Stored data:

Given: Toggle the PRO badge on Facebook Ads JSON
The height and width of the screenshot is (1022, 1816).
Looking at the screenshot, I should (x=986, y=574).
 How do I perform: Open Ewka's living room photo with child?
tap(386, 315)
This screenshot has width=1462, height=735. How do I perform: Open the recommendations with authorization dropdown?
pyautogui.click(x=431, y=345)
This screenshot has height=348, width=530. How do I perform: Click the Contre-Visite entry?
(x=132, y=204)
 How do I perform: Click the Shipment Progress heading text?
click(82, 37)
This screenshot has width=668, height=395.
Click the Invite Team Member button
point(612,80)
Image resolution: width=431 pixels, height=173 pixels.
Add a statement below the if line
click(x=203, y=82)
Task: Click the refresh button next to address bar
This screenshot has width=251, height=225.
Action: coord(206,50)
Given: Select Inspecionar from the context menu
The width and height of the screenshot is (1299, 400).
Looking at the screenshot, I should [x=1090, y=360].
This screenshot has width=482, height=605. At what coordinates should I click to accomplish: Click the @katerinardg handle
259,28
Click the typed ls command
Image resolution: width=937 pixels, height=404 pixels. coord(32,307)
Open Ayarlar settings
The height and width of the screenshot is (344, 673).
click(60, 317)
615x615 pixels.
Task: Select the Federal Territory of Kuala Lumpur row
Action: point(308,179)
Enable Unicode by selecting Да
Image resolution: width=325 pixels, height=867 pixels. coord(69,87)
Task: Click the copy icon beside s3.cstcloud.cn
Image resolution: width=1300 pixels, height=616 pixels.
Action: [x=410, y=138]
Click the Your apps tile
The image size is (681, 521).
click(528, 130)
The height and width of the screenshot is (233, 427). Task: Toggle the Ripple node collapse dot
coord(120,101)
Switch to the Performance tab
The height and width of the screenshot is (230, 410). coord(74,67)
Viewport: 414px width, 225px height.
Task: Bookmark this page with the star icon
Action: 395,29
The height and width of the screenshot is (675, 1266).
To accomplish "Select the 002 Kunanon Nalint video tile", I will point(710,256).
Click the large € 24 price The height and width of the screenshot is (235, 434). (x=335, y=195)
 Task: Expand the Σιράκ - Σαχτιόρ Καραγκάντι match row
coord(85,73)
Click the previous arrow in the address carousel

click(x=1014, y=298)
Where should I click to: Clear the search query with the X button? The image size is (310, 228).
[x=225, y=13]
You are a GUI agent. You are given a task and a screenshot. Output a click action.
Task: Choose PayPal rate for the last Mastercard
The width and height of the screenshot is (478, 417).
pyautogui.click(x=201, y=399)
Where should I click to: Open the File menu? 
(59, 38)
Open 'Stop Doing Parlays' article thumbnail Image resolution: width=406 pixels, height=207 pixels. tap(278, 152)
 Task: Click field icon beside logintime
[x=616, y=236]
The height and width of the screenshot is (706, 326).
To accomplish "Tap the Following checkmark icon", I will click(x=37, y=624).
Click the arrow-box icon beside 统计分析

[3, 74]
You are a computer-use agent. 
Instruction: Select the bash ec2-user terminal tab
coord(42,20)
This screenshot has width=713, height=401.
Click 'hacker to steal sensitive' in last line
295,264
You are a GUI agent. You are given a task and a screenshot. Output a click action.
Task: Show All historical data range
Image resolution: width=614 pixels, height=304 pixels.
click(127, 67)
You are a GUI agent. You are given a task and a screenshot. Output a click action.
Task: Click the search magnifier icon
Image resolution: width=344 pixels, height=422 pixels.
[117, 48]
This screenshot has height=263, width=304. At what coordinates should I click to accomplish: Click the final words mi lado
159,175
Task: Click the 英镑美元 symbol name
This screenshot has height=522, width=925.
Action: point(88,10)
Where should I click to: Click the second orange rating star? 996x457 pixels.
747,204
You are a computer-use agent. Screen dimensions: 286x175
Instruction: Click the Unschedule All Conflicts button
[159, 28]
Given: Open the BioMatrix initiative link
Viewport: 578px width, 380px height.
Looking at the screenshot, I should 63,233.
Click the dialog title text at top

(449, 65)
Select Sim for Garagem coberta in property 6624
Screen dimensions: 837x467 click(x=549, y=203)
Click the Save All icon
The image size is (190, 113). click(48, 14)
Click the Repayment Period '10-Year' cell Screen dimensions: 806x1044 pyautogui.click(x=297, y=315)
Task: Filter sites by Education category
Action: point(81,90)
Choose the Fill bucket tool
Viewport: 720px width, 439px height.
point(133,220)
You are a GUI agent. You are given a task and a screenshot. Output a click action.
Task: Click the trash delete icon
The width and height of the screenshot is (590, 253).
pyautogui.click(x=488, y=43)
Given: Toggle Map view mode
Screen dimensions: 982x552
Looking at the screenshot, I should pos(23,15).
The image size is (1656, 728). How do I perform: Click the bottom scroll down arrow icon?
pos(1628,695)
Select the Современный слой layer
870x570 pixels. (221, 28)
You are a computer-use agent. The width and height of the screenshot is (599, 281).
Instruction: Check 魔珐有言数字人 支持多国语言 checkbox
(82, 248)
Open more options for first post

Work instructions: Working from the entries above, find every line in which the word "computer" occurs and copy it.

Your response:
You are a computer-use agent. 
You are a computer-use agent. Screen dimensions: 286x175
You are a computer-use agent. The width and height of the screenshot is (599, 281).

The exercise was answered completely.